Dünyadaki kanıtlanmış petrol rezervinin yüzde 7,6’sı Afrika'da bulunuyor. Geçen yıl dünya genelindeki petrol, doğalgaz keşiflerinin yüzde 40 da Afrika'da gerçekleştirildi. Afrika, yurt dışından gelecek yatırımlarla doğalgaz ve yenilenebilir enerji alanında da potansiyelini açığa çıkarmayı hedefliyor.
Afrika kıtasının, enerjinin yanı sıra diğer sektörlerde de sunduğu fırsatlar bakımından öneminin farkında olan Türkiye, 1998 yılında "Afrika’ya Açılım Eylem Planı"nı kabul etti, 2003'te de "Afrika ile Ekonomik ve Ticari İlişkileri Güçlendirme Stratejisi"ni geliştirdi.

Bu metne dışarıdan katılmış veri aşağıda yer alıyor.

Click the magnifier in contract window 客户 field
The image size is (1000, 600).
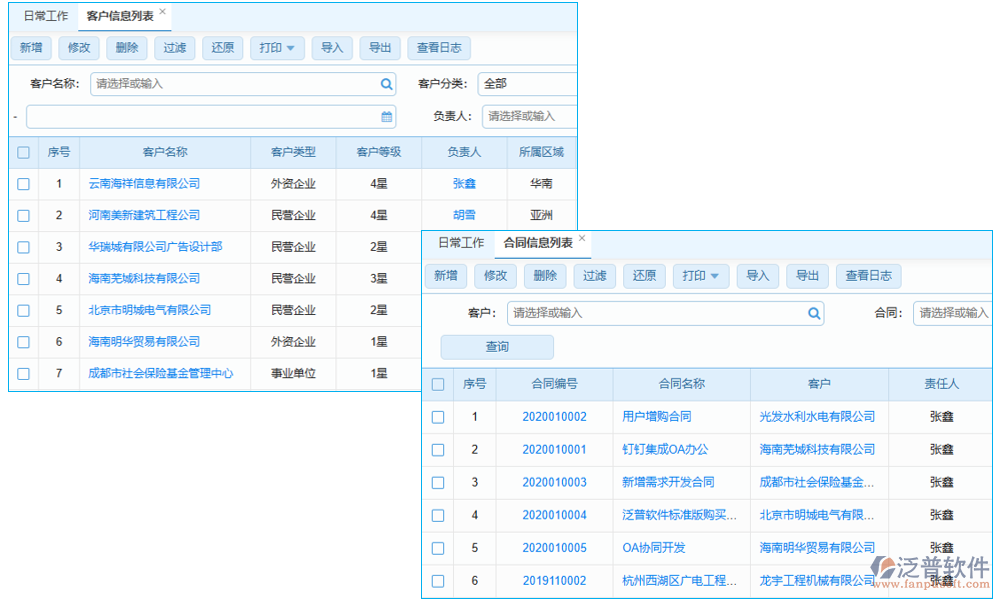click(x=815, y=313)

Dışişleri Bakanlığı verilerine göre, Afrika kıtası ile Türkiye’nin ticaret hacmi geçen yıl 17,5 milyar doları aşarken, Türk firmalarının Afrika’ya yönelik yatırımları, 400 milyon doları buldu.

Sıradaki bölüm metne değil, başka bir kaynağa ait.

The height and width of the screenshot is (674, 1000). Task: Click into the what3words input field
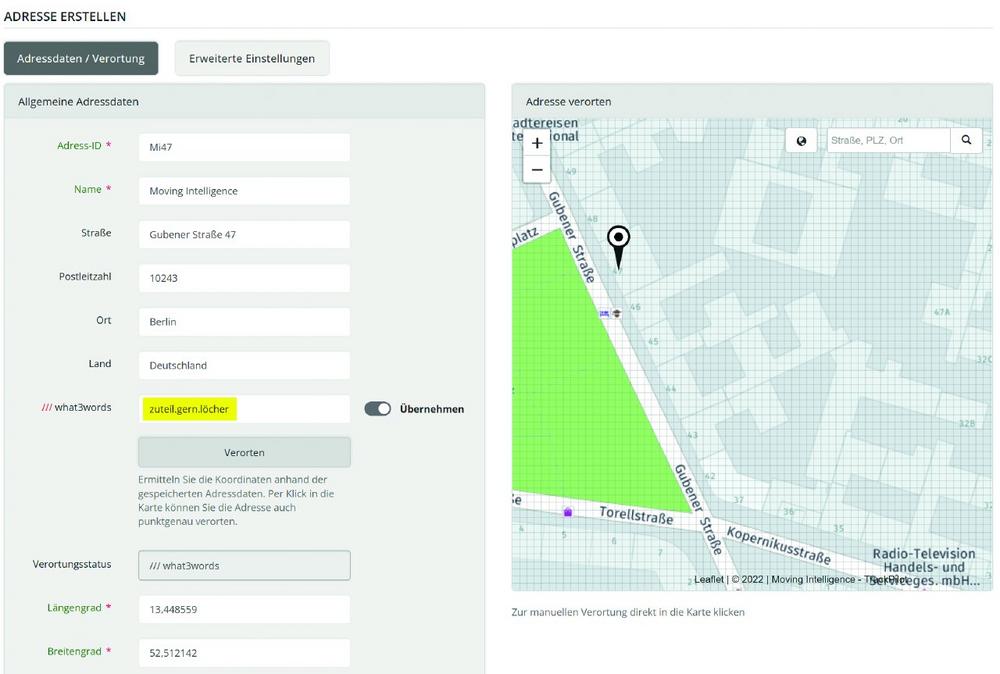pyautogui.click(x=244, y=409)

Türk şirketleri, Kuzey Afrika ülkelerinde özellikle tekstil, inşaat ve gıda sektörlerinde yoğun faaliyet gösterirken, Güney Afrika, Sudan, Etiyopya, Kenya, Tanzanya, Uganda ve Nijerya'da inşaat, gıda ve enerji sektörlerinde yatırım yapmayı tercih ediyor.

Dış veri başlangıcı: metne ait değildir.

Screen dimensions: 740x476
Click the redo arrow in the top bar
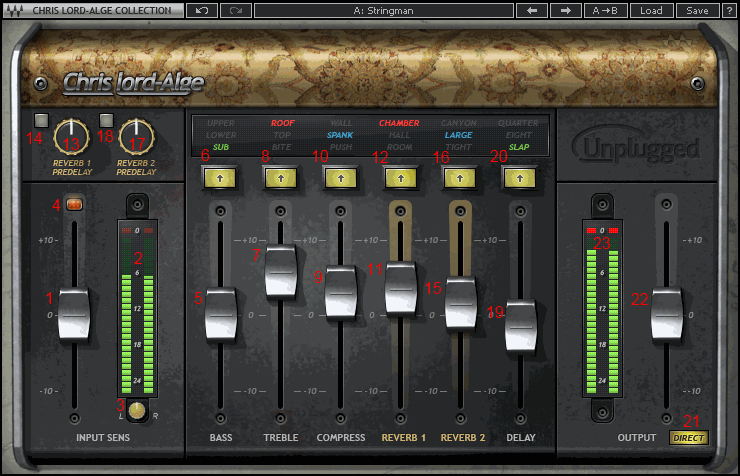(x=234, y=10)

"Afrika çok iyi gözlemlenmeli"
Dış Ekonomik İlişkiler Kurulu (DEİK) Enerji İş Konseyi Başkanı Süreyya Yücel Özden, AA muhabirine yaptığı değerlendirmede, Afrika kıtasının Türk enerji şirketleri için birinci derecede önemli olduğunu söyledi. Özden, "Bütün enerji şirketlerimiz Afrika'ya yatırımla ilgileniyor, ancak bölgeye yönelik çok iyi gözlem yapıp oradaki ihtiyaçları ve realiteyi doğru belirlemeliyiz." dedi.